## Provided material
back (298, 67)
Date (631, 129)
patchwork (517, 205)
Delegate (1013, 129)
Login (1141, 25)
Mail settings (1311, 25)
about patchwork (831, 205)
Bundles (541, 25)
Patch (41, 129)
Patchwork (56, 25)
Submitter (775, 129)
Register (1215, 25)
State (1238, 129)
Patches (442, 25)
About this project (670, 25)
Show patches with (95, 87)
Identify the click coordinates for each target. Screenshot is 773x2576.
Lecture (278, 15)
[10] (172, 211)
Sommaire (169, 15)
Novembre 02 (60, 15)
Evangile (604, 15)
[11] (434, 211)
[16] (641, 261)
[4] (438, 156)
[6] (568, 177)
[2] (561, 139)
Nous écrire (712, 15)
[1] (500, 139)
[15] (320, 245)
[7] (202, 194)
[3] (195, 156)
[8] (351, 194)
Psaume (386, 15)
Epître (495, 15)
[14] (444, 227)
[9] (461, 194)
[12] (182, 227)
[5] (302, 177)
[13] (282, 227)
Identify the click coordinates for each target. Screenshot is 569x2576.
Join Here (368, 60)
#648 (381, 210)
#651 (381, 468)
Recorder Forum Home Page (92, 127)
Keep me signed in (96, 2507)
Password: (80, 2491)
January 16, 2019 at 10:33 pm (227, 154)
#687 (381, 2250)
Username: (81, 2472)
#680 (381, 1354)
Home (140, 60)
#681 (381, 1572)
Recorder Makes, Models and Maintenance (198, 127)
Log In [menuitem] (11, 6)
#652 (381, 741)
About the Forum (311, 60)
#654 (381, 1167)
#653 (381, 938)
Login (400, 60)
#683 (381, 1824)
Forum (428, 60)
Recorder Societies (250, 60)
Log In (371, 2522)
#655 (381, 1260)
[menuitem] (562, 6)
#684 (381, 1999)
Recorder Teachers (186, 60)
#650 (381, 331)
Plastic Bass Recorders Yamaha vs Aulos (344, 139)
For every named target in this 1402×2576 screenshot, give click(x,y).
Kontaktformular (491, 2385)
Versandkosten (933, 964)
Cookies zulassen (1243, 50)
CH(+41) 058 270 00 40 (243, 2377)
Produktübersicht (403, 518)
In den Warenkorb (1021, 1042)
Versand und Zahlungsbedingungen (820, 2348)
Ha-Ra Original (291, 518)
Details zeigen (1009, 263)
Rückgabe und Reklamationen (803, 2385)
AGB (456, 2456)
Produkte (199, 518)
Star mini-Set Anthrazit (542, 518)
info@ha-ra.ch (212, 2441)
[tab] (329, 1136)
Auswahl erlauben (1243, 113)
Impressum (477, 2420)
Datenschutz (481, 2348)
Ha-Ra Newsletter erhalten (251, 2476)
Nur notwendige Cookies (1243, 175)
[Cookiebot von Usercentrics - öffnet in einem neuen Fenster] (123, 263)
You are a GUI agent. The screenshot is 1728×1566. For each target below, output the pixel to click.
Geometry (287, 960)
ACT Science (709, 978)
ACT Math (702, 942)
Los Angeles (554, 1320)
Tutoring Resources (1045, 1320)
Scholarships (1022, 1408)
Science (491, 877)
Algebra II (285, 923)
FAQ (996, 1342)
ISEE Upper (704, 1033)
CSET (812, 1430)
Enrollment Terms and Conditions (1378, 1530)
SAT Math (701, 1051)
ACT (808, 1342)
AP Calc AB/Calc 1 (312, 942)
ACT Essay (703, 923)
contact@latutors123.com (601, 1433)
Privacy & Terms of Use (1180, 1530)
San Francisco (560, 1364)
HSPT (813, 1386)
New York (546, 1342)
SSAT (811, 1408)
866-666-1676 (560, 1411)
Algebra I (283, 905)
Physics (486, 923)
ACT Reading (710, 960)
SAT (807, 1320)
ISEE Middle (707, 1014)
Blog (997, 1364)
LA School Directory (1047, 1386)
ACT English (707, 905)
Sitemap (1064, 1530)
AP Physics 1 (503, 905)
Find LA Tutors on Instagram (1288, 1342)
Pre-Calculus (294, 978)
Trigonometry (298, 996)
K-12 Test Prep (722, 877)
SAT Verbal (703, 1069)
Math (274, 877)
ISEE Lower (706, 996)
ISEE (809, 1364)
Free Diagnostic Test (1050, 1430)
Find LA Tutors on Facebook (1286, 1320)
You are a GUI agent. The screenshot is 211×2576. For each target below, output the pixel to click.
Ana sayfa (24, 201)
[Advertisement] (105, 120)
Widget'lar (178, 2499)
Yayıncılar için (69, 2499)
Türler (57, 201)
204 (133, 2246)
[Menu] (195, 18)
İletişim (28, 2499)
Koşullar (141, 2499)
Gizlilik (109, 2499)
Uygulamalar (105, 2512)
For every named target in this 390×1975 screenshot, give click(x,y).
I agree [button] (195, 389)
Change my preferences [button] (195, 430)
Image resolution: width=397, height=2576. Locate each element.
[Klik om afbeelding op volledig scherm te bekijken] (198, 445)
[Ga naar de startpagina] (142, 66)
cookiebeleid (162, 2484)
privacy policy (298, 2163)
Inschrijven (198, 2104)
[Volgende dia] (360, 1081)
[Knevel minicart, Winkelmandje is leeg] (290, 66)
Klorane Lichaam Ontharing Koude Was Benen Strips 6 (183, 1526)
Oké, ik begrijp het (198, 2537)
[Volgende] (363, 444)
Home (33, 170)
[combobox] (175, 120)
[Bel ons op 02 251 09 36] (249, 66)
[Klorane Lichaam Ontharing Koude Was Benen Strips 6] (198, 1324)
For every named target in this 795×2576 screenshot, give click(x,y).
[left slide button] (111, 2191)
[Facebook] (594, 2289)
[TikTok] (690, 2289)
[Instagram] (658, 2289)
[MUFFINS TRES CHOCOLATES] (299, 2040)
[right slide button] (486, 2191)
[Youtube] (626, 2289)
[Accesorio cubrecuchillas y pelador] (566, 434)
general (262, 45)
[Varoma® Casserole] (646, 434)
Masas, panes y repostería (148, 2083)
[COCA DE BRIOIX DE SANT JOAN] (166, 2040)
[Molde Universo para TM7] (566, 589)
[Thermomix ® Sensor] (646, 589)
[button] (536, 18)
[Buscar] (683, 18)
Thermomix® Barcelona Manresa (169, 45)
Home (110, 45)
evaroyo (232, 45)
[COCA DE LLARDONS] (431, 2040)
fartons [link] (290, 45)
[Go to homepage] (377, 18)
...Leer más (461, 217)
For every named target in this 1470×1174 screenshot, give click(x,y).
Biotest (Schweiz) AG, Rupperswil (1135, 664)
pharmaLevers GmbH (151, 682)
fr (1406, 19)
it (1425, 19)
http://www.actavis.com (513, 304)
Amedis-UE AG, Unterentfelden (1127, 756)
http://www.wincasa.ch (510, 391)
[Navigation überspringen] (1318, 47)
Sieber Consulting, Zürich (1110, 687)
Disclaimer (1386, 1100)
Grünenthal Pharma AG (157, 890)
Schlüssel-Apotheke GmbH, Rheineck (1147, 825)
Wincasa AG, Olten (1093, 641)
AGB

## Work order
Write a verbatim copy of the listing above.

## Expected answer
back (298, 67)
Date (631, 129)
patchwork (517, 205)
Delegate (1013, 129)
Login (1141, 25)
Mail settings (1311, 25)
about patchwork (831, 205)
Bundles (541, 25)
Patch (41, 129)
Patchwork (56, 25)
Submitter (775, 129)
Register (1215, 25)
State (1238, 129)
Patches (442, 25)
About this project (670, 25)
Show patches with (95, 87)
Identify the click coordinates for each target. Screenshot is 773x2576.
Lecture (278, 15)
[10] (172, 211)
Sommaire (169, 15)
Novembre 02 (60, 15)
Evangile (604, 15)
[11] (434, 211)
[16] (641, 261)
[4] (438, 156)
[6] (568, 177)
[2] (561, 139)
Nous écrire (712, 15)
[1] (500, 139)
[15] (320, 245)
[7] (202, 194)
[3] (195, 156)
[8] (351, 194)
Psaume (386, 15)
Epître (495, 15)
[14] (444, 227)
[9] (461, 194)
[12] (182, 227)
[5] (302, 177)
[13] (282, 227)
Identify the click coordinates for each target. Screenshot is 569x2576.
Join Here (368, 60)
#648 (381, 210)
#651 (381, 468)
Recorder Forum Home Page (92, 127)
Keep me signed in (96, 2507)
Password: (80, 2491)
January 16, 2019 at 10:33 pm (227, 154)
#687 (381, 2250)
Username: (81, 2472)
#680 (381, 1354)
Home (140, 60)
#681 (381, 1572)
Recorder Makes, Models and Maintenance (198, 127)
Log In [menuitem] (11, 6)
#652 (381, 741)
About the Forum (311, 60)
#654 (381, 1167)
#653 (381, 938)
Login (400, 60)
#683 (381, 1824)
Forum (428, 60)
Recorder Societies (250, 60)
Log In (371, 2522)
#655 (381, 1260)
[menuitem] (562, 6)
#684 (381, 1999)
Recorder Teachers (186, 60)
#650 (381, 331)
Plastic Bass Recorders Yamaha vs Aulos (344, 139)
For every named target in this 1402×2576 screenshot, give click(x,y).
Kontaktformular (491, 2385)
Versandkosten (933, 964)
Cookies zulassen (1243, 50)
CH(+41) 058 270 00 40 (243, 2377)
Produktübersicht (403, 518)
In den Warenkorb (1021, 1042)
Versand und Zahlungsbedingungen (820, 2348)
Ha-Ra Original (291, 518)
Details zeigen (1009, 263)
Rückgabe und Reklamationen (803, 2385)
AGB (456, 2456)
Produkte (199, 518)
Star mini-Set Anthrazit (542, 518)
info@ha-ra.ch (212, 2441)
[tab] (329, 1136)
Auswahl erlauben (1243, 113)
Impressum (477, 2420)
Datenschutz (481, 2348)
Ha-Ra Newsletter erhalten (251, 2476)
Nur notwendige Cookies (1243, 175)
[Cookiebot von Usercentrics - öffnet in einem neuen Fenster] (123, 263)
You are a GUI agent. The screenshot is 1728×1566. For each target below, output the pixel to click.
Geometry (287, 960)
ACT Science (709, 978)
ACT Math (702, 942)
Los Angeles (554, 1320)
Tutoring Resources (1045, 1320)
Scholarships (1022, 1408)
Science (491, 877)
Algebra II (285, 923)
FAQ (996, 1342)
ISEE Upper (704, 1033)
CSET (812, 1430)
Enrollment Terms and Conditions (1378, 1530)
SAT Math (701, 1051)
ACT (808, 1342)
AP Calc AB/Calc 1 (312, 942)
ACT Essay (703, 923)
contact@latutors123.com (601, 1433)
Privacy & Terms of Use (1180, 1530)
San Francisco (560, 1364)
HSPT (813, 1386)
New York (546, 1342)
SSAT (811, 1408)
866-666-1676 (560, 1411)
Algebra I (283, 905)
Physics (486, 923)
ACT Reading (710, 960)
SAT (807, 1320)
ISEE Middle (707, 1014)
Blog (997, 1364)
LA School Directory (1047, 1386)
ACT English (707, 905)
Sitemap (1064, 1530)
AP Physics 1 (503, 905)
Find LA Tutors on Instagram (1288, 1342)
Pre-Calculus (294, 978)
Trigonometry (298, 996)
K-12 Test Prep (722, 877)
SAT Verbal (703, 1069)
Math (274, 877)
ISEE Lower (706, 996)
ISEE (809, 1364)
Free Diagnostic Test (1050, 1430)
Find LA Tutors on Facebook (1286, 1320)
You are a GUI agent. The screenshot is 211×2576. For each target below, output the pixel to click.
Ana sayfa (24, 201)
[Advertisement] (105, 120)
Widget'lar (178, 2499)
Yayıncılar için (69, 2499)
Türler (57, 201)
204 (133, 2246)
[Menu] (195, 18)
İletişim (28, 2499)
Koşullar (141, 2499)
Gizlilik (109, 2499)
Uygulamalar (105, 2512)
For every named target in this 390×1975 screenshot, give click(x,y).
I agree [button] (195, 389)
Change my preferences [button] (195, 430)
Image resolution: width=397, height=2576. Locate each element.
[Klik om afbeelding op volledig scherm te bekijken] (198, 445)
[Ga naar de startpagina] (142, 66)
cookiebeleid (162, 2484)
privacy policy (298, 2163)
Inschrijven (198, 2104)
[Volgende dia] (360, 1081)
[Knevel minicart, Winkelmandje is leeg] (290, 66)
Klorane Lichaam Ontharing Koude Was Benen Strips 6 (183, 1526)
Oké, ik begrijp het (198, 2537)
[Volgende] (363, 444)
Home (33, 170)
[combobox] (175, 120)
[Bel ons op 02 251 09 36] (249, 66)
[Klorane Lichaam Ontharing Koude Was Benen Strips 6] (198, 1324)
For every named target in this 795×2576 screenshot, give click(x,y).
[left slide button] (111, 2191)
[Facebook] (594, 2289)
[TikTok] (690, 2289)
[Instagram] (658, 2289)
[MUFFINS TRES CHOCOLATES] (299, 2040)
[right slide button] (486, 2191)
[Youtube] (626, 2289)
[Accesorio cubrecuchillas y pelador] (566, 434)
general (262, 45)
[Varoma® Casserole] (646, 434)
Masas, panes y repostería (148, 2083)
[COCA DE BRIOIX DE SANT JOAN] (166, 2040)
[Molde Universo para TM7] (566, 589)
[Thermomix ® Sensor] (646, 589)
[button] (536, 18)
[Buscar] (683, 18)
Thermomix® Barcelona Manresa (169, 45)
Home (110, 45)
evaroyo (232, 45)
[COCA DE LLARDONS] (431, 2040)
fartons [link] (290, 45)
[Go to homepage] (377, 18)
...Leer más (461, 217)
For every named target in this 1470×1174 screenshot, give click(x,y).
Biotest (Schweiz) AG, Rupperswil (1135, 664)
pharmaLevers GmbH (151, 682)
fr (1406, 19)
it (1425, 19)
http://www.actavis.com (513, 304)
Amedis-UE AG, Unterentfelden (1127, 756)
http://www.wincasa.ch (510, 391)
[Navigation überspringen] (1318, 47)
Sieber Consulting, Zürich (1110, 687)
Disclaimer (1386, 1100)
Grünenthal Pharma AG (157, 890)
Schlüssel-Apotheke GmbH, Rheineck (1147, 825)
Wincasa AG, Olten (1093, 641)
AGB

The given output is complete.